All of these ideas are new for Bhutan, which became a constitutional democracy in 2008 after a century of absolute monarchy. The country still has a king -- Jigme Khesar Namgyal Wangchuck, 32 -- but the parliament has the power to impeach him.
"Here you are in this brand-new democratic society, and there's no legal precedent. The concept of freedom of the press is vague," said Dean Miller, director of Stony Brook's Center for News Literacy, who traveled with colleague Michael Spikes to the capital, Thimphu, in April for his first instruction of Bhutanese teachers -- a trip funded by the Bhutanese group. "The whole point of the news literacy course is that you can't have a functioning democracy if people aren't well-informed."
It is the first long-term linkage of a U.S. university with the Bhutan Centre for Media and Democracy.
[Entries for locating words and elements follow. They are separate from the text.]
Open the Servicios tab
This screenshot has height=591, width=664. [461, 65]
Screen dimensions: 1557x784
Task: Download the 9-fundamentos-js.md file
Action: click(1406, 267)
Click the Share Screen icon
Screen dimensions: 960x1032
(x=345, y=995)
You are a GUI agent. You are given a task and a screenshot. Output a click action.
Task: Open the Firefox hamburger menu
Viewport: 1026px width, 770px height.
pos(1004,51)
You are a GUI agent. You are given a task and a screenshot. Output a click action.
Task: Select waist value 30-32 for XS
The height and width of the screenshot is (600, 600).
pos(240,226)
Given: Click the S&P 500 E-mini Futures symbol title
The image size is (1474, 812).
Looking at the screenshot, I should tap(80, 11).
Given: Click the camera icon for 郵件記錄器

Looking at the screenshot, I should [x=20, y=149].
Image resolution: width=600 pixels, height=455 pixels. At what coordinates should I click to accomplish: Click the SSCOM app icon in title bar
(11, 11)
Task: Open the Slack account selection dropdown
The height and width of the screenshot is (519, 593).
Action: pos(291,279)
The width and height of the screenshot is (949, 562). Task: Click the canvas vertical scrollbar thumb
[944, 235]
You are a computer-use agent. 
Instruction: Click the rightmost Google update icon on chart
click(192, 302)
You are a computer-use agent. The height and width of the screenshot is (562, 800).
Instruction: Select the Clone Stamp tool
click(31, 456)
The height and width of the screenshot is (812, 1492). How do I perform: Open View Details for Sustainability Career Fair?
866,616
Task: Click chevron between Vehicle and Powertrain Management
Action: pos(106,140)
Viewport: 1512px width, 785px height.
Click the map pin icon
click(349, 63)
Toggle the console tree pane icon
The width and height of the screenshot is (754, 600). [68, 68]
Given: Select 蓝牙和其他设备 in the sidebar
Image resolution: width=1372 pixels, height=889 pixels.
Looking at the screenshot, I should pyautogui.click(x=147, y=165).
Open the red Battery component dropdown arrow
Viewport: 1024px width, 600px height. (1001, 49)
Some Stony Brook students are expected to visit Bhutan next year, Miller said.
Stony Brook will help the center develop curriculum on democracy and the role of the media for Bhutanese teachers to use in classrooms, and will review lesson plans and help design a website that makes the curriculum available online, Pek-Dorji said. "We're not taking the news literacy program wholesale from Stony Brook," she added. "We realized in a country like Bhutan that we should contextualize everything."
That has presented hurdles. "This idea that a citizen can demand answers of a government official is a new idea there," Miller said. "I had one teacher who stood up and gave several speeches in which he made it clear that he thought what we're all about was not a good thing."
Such an outlook stems from a "general belief that the government has done a good job all these years and given people a better quality of life" for the nearly 70 percent of Bhutanese that live in rural farming communities, Pek-Dorji said.
Still, Spikes, digital content producer at the Center for News Literacy, was struck by some similarities to the United States, with "children being influenced more by entertainers instead of who we might see as role-model types," he said.
He recalled walking in downtown Thimphu -- where traditional 14th century-style garb is common -- and hearing a Rihanna song as someone's ringtone.
The global impact of social media is making the world a much smaller place, with younger Bhutanese receiving their news from friends on Facebook, Pek-Dorji said, "so there's a lot of unverified information floating around."
As preserving Bhutan's culture dovetails with navigating new media, the partnership with Stony Brook is even more important, Pek-Dorji said. "It will help lay the foundations for a culture of democracy," she said.